Follow up and ask for another infusion. If they've given one before, they'll likely agree to another.

Freegaza786 profile image
Freegaza786 in reply to Joolsg

Joolsg thank you as always.

To be honest I don’t think getting it off the street would be wise anymore. What you mention about different strains. I don’t suppose I could ever be sure what strain it was / or if it was laced.

Project Twenty21 was looking at it more last night, and it’s not extortionate at all. It’s just the bad press around it. And now it is an offence driving with cannabis in your system. And I need my licence. But I also need sleep!

In regards to the Wellbutrin, I’m lucky to have a good, well I wouldn’t say good but a Consultant Psychiatrist who listens. Takes the info on board and doesn’t really have a problem prescribing anything I ask for (within reason ). I will suggest bupropion to her. Will this help with the insomnia?

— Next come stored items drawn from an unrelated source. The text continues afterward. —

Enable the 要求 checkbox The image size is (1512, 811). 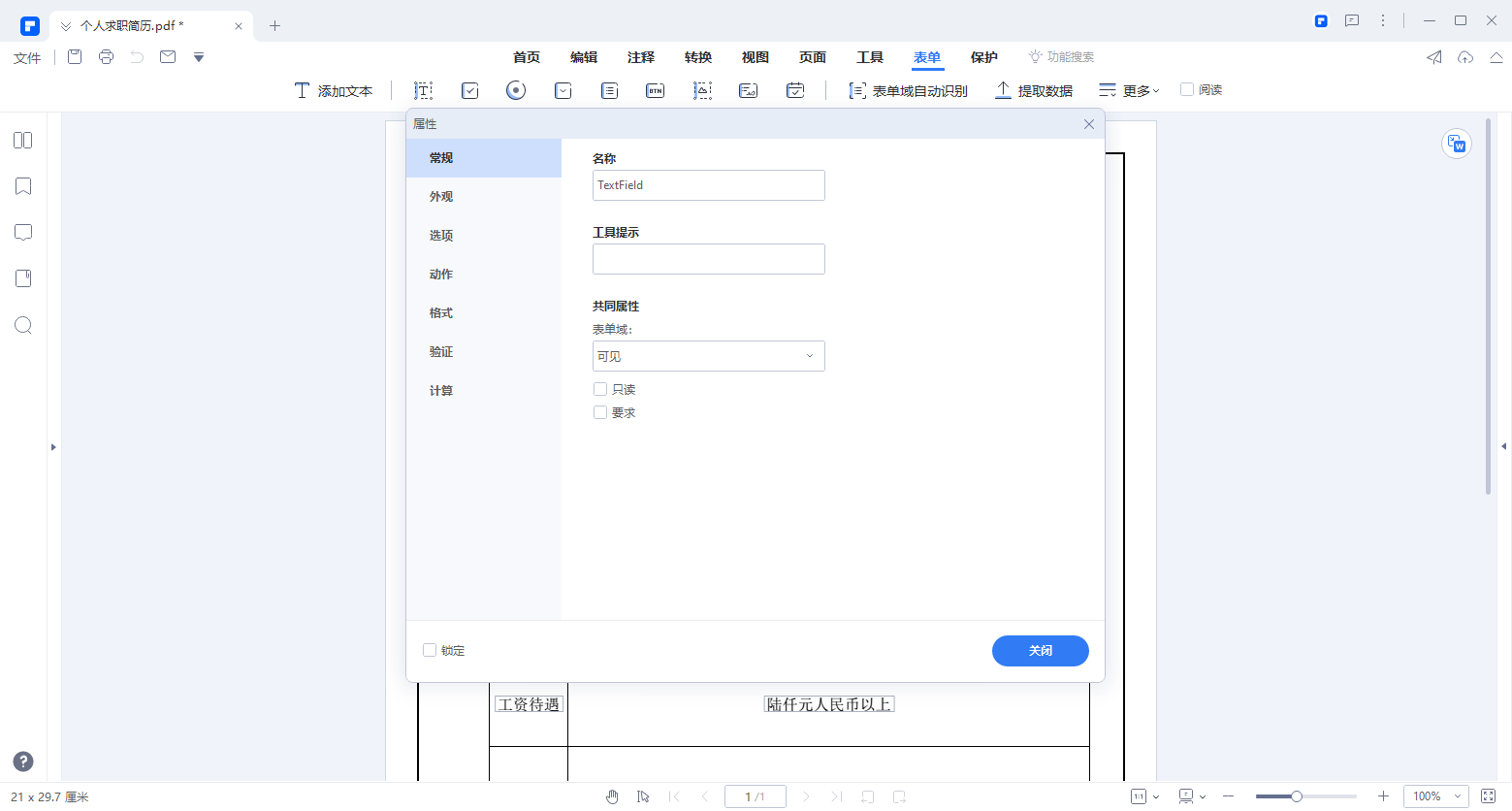600,411
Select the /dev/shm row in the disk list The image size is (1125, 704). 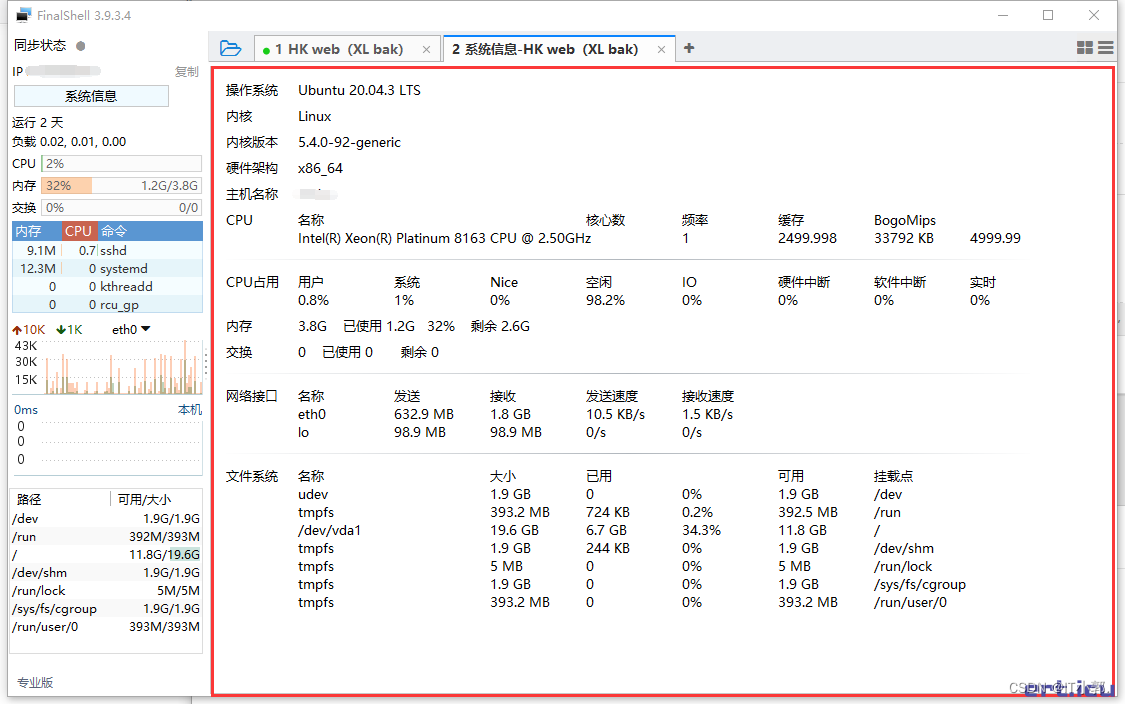click(x=105, y=572)
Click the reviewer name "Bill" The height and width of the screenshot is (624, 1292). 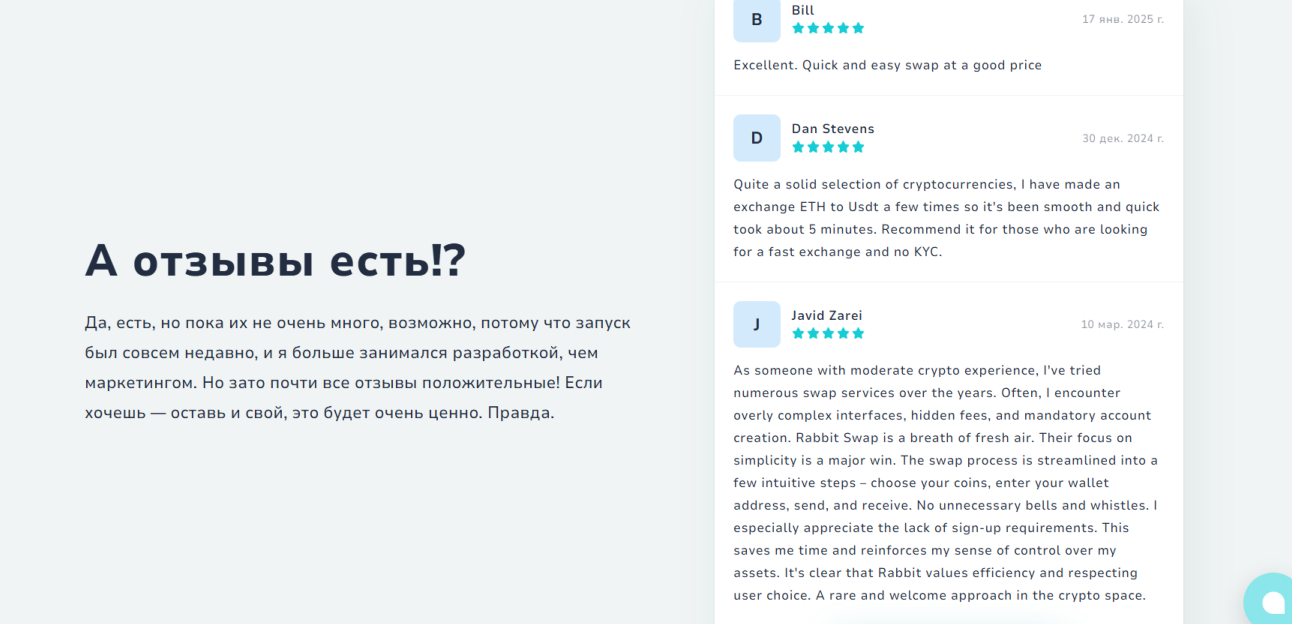point(802,10)
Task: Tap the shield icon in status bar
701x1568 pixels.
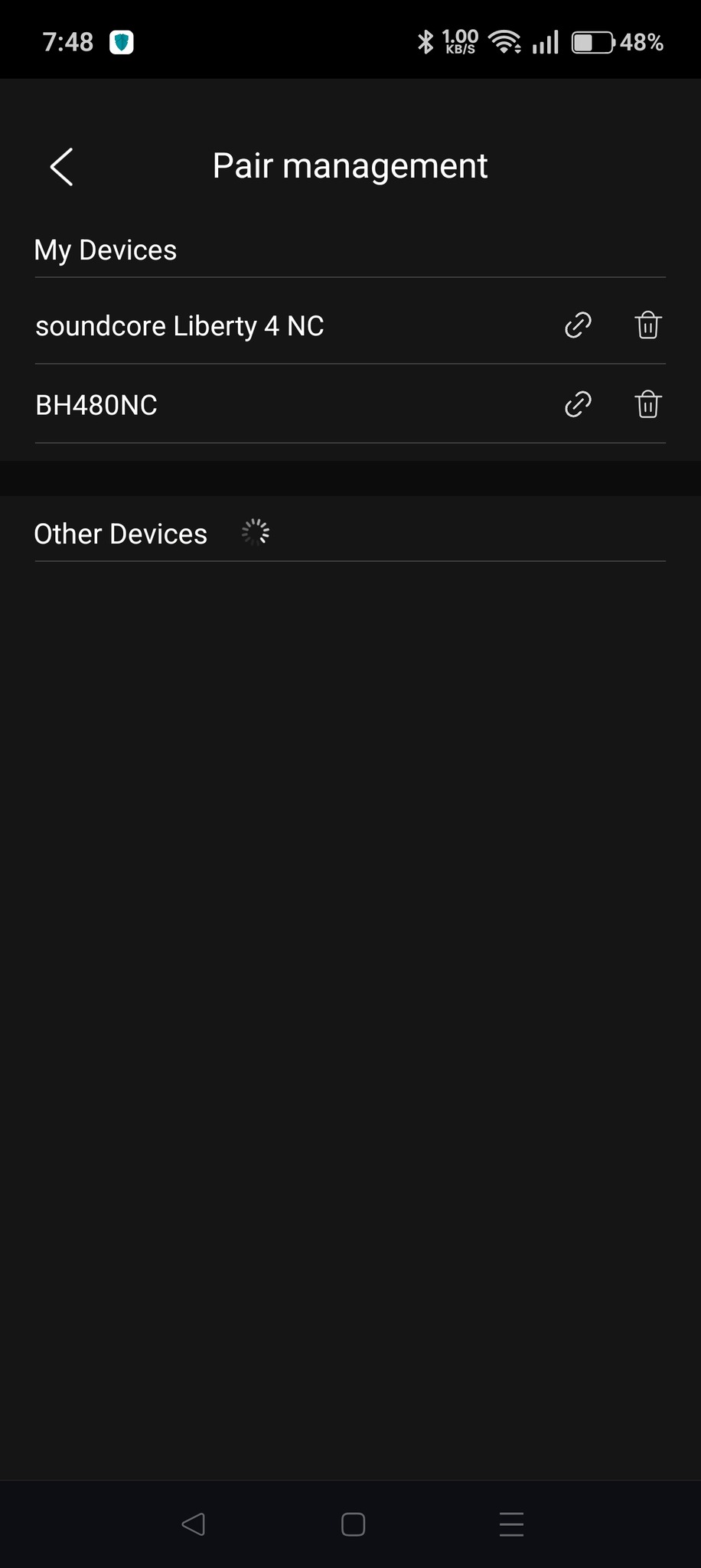Action: (122, 42)
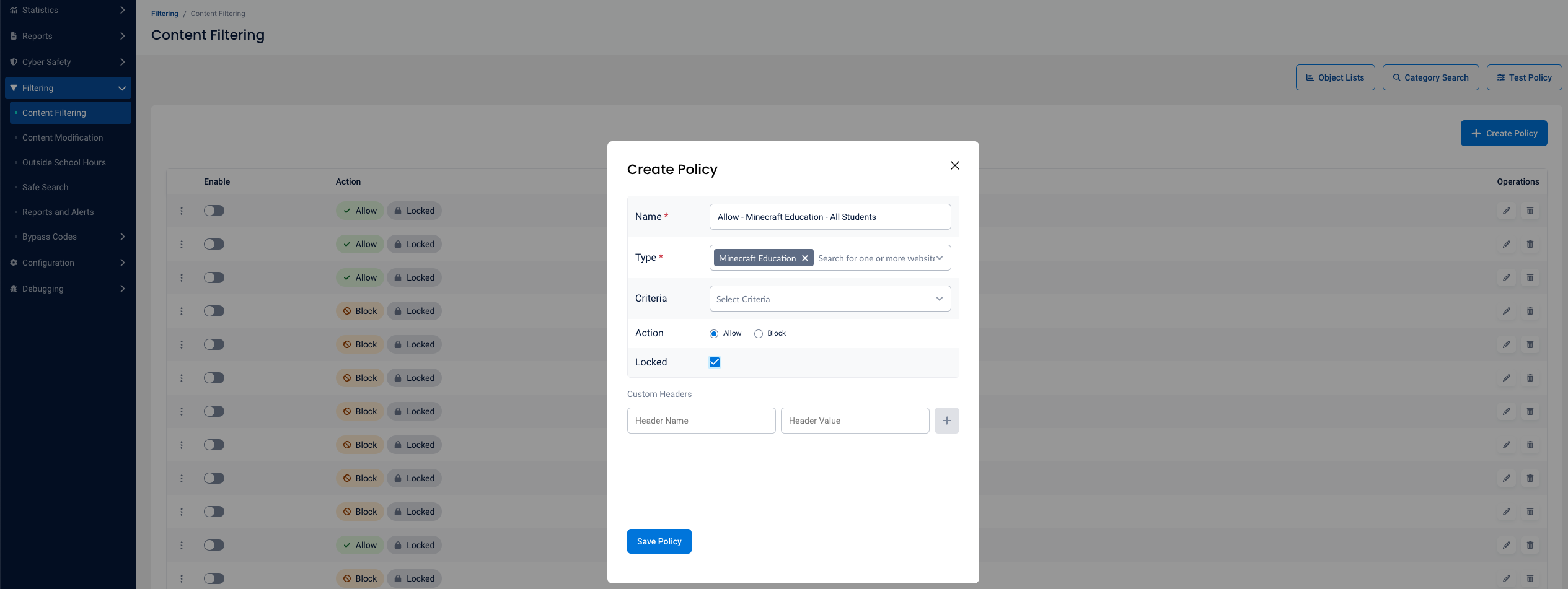The height and width of the screenshot is (589, 1568).
Task: Click the plus icon to add custom header
Action: [x=946, y=421]

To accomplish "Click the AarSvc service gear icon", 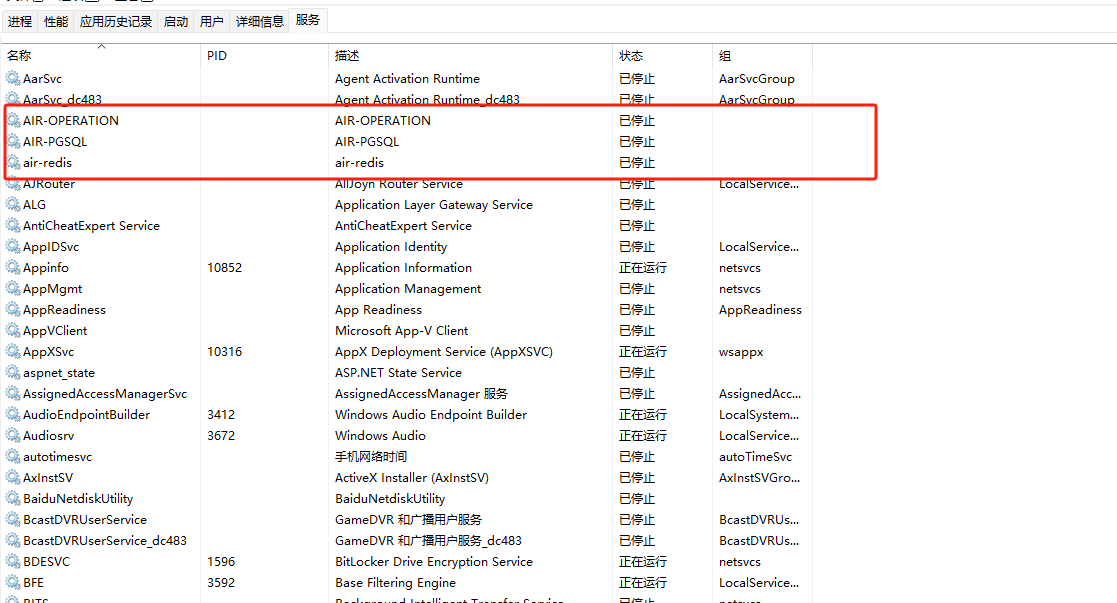I will pyautogui.click(x=14, y=78).
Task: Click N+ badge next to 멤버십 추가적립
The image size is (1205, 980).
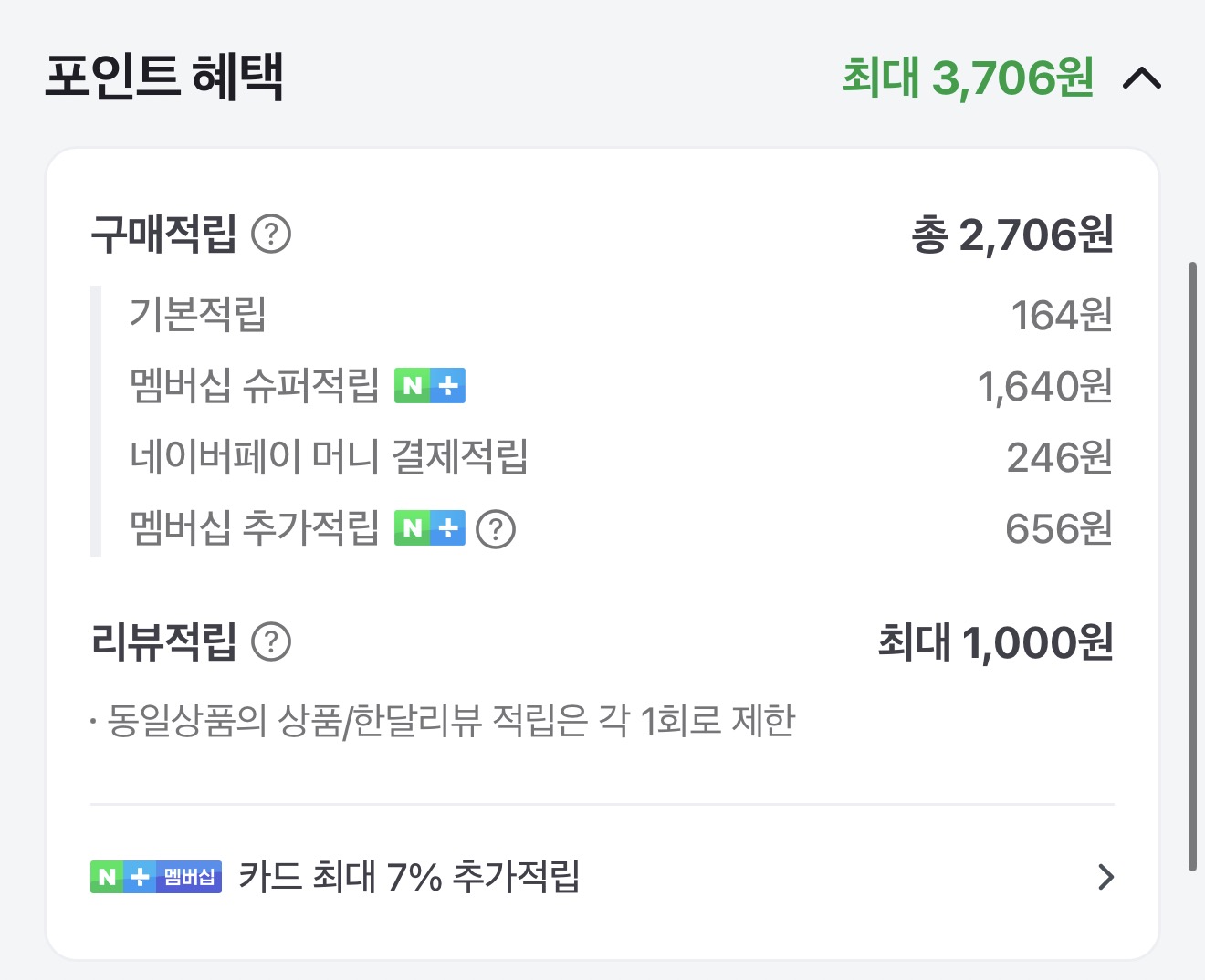Action: pos(430,528)
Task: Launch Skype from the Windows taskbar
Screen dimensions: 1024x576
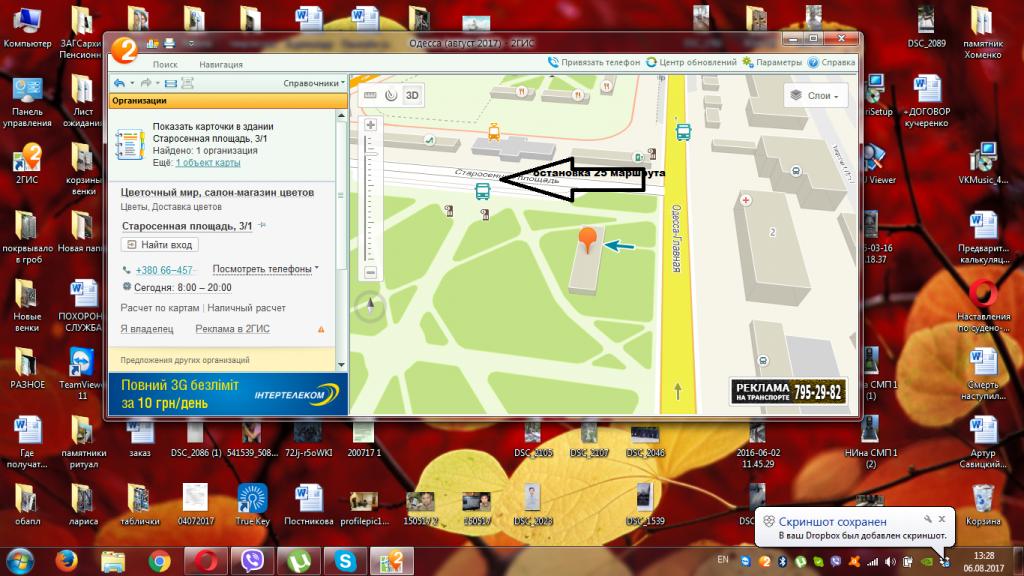Action: (346, 561)
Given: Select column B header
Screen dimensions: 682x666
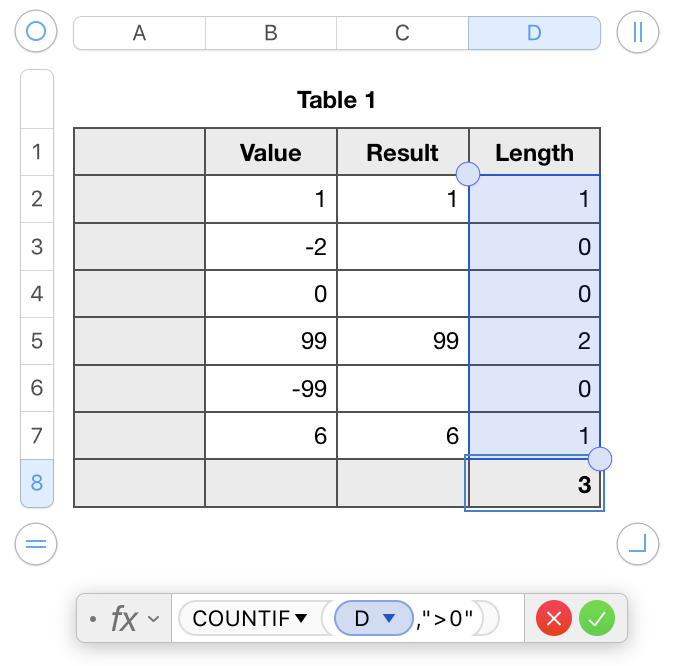Looking at the screenshot, I should click(270, 33).
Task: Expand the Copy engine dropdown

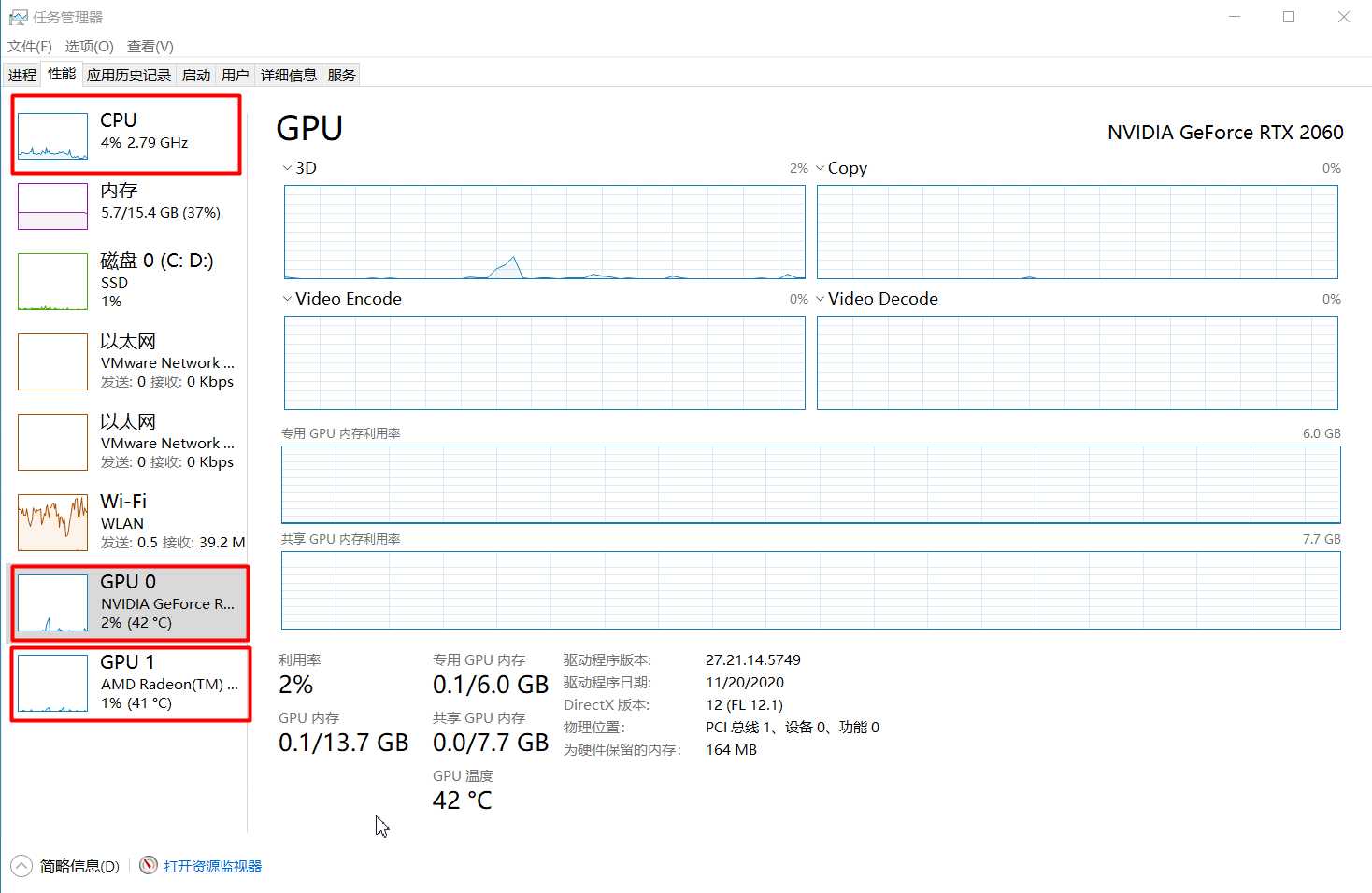Action: point(821,167)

Thank you as always. Hope you didn’t mind the tag

SueJohnson profile image
SueJohnson in reply to Joolsg

I have heard from some people that they were able to get Wellbutrin in the UK.

Joolsg profile image
Joolsg in reply to SueJohnson

I've just researched it and you're right. It's licensed to help quit smoking!

SueJohnson profile image
SueJohnson

If you can't get Wellbutrin and I would try because I have heard that some people were able to get it, then ask for trazodone.

Freegaza786 profile image
Freegaza786 in reply to SueJohnson

SueJohnson thank you for your reply.

I’ve already had trazodone, and it’s was affective at 12.5mg but started giving me breathing difficulties so was told to cease taking it immediately.

I do have a good psychiatrist and read Joolsg reply about Wellbutrin/bupropion. So will ask her.

Thank you again

ookla profile image
ookla

I also get sick if I take 50 mg of tramadol. So I cut the pill in half, take one half at 7:30 pm, and then take the other half at 10:00 pm.